Она дрожала всем телом, дрожала намного сильнее, чем когда он схватил ее на улице. Дрожала так, как не дрожала никогда в жизни. Она не могла понять, чем вызвана эта дрожь, потому что не испытывала страха. А если в ней и был какой-то страх, этот страх не имел ничего общего с теми страхами, которые ей пришлось пережить в прошлом. Тот страх, которым наполнились ее душа и тело в ту жуткую ночь, когда Бернард Розье затащил ее в свою постель, был совсем другим; и холодный ужас, который ей внушал Марк Бантинг, был совершенно иного рода. Но страх, который пробуждала в ней близость этого светловолосого бородатого мужчины, этого незнакомца, которого она встретила на улице всего лишь час назад, был каким-то странным. Скорее, она боялась не его, а себя самой, своих собственных чувств и ощущений… Ее пугало именно то, что она не боится этого незнакомого мужчину, которого должна бояться.

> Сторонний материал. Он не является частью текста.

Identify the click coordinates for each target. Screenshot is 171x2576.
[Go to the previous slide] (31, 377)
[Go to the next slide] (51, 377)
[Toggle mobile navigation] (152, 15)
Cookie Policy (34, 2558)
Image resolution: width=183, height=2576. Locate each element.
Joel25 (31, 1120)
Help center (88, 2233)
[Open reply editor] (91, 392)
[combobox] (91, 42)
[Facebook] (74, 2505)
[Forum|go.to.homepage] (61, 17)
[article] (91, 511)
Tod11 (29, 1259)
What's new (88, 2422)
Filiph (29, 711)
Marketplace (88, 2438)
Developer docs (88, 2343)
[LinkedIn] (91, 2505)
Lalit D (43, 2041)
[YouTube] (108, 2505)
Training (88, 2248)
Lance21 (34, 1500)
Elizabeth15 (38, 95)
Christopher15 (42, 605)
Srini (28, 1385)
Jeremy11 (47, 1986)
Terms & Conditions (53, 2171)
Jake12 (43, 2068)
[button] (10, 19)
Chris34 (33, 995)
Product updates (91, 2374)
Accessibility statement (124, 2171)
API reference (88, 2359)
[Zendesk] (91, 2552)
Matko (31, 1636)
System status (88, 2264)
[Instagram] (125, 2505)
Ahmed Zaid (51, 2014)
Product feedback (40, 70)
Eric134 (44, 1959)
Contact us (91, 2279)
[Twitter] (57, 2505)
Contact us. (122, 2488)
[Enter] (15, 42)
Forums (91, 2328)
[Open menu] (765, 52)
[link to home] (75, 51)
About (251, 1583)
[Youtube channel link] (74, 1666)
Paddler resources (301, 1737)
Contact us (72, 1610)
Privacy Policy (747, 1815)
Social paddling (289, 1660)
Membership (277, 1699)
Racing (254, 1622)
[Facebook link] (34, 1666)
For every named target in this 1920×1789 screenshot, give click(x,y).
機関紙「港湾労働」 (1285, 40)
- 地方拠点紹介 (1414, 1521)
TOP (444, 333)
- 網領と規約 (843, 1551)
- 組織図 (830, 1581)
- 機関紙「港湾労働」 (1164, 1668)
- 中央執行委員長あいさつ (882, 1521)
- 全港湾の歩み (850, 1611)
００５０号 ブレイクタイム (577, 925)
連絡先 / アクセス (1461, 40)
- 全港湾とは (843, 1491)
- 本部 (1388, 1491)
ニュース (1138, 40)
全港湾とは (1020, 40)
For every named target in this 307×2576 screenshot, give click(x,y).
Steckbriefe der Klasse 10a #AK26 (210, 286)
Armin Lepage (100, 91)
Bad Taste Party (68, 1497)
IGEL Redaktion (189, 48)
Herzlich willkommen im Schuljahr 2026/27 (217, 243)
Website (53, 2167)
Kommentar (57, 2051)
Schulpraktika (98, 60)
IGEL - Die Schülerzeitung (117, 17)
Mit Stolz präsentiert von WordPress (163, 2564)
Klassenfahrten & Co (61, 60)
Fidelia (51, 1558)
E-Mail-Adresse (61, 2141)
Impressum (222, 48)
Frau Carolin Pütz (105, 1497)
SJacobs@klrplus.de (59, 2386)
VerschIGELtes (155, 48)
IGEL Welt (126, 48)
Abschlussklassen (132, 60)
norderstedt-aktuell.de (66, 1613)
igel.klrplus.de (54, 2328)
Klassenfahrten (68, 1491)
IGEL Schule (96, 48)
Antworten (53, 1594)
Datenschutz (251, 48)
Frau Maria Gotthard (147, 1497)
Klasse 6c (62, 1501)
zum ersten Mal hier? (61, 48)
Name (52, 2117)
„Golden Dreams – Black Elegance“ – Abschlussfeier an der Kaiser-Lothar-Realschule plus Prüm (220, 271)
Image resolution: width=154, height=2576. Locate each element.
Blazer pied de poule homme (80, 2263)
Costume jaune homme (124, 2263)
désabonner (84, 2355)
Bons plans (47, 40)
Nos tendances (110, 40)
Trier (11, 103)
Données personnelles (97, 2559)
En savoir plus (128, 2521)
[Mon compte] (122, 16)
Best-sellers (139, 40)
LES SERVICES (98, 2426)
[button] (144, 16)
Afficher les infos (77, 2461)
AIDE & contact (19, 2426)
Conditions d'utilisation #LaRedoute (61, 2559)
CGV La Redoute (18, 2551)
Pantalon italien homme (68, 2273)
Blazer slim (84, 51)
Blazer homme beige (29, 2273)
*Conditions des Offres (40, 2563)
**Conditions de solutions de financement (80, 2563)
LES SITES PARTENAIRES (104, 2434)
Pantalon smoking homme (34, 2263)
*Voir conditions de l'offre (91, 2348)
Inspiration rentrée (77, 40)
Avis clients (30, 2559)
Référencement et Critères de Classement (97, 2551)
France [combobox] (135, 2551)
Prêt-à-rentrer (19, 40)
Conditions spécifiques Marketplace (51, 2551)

Его поцелуй был очень долгим. Она не ответила на поцелуй, но и не попыталась сопротивляться. От этого ее странный страх возрос. Она была больше не в состоянии управлять собой – она знала, что должна оттолкнуть его, но почему-то не могла этого сделать. Когда он поднял голову, он не посмотрел на нее, а вместо этого обвел взглядом комнату. Его взгляд остановился на кровати, и, не выпуская ее из объятий, он повел ее через комнату туда. Когда они остановились возле кровати, ее тело словно одеревенело и даже дрожь на мгновение прекратилась. Он, почувствовав эту перемену в ней, поднял ее на руки, как будто она была маленьким ребенком, и осторожно положил на кровать. Потом он лег рядом с ней, и тогда она снова задрожала. Ее дрожь усилилась, когда он обнял ее и привлек к себе. Крепко сжимая ее в объятиях, он некоторое время не шевелился и молчал. Когда он заговорил, его голос прозвучал очень мягко.
– Не дрожи, – сказал он. – Я не причиню тебе боли.
И он действительно не причинил ей боли.
Они шли по улице, и она смеялась. Смеялась от души, так, как не смеялась уже очень, очень давно. Она не могла припомнить, когда в последний раз испытывала такую беззаботную, всепоглощающую радость. Наверное, еще в детстве. В детстве она много смеялась, и у нее почти всегда было светло и радостно на душе. Но так бывает со всеми детьми. Все дети радуются жизни, пока не становятся взрослыми, и жизнь не начинает наносить им удары. А потом они превращаются в серьезных, отягощенных заботами людей и навсегда забывают, что такое настоящая радость. Но сейчас радость детства, словно по волшебству вернулась к ней, и она чувствовала себя такой счастливой и легкой, что, наверное, подпрыгнула бы и взлетела, если бы не несла в руках тяжелые свертки.
Он тоже был нагружен покупками. Они купили такое количество еды, как будто собирались устраивать ужин на двадцать человек. В последний раз она видела такое изобилие вкусных продуктов, когда работала на кухне у Розье. Кроме продуктов они купили уголь и свечи.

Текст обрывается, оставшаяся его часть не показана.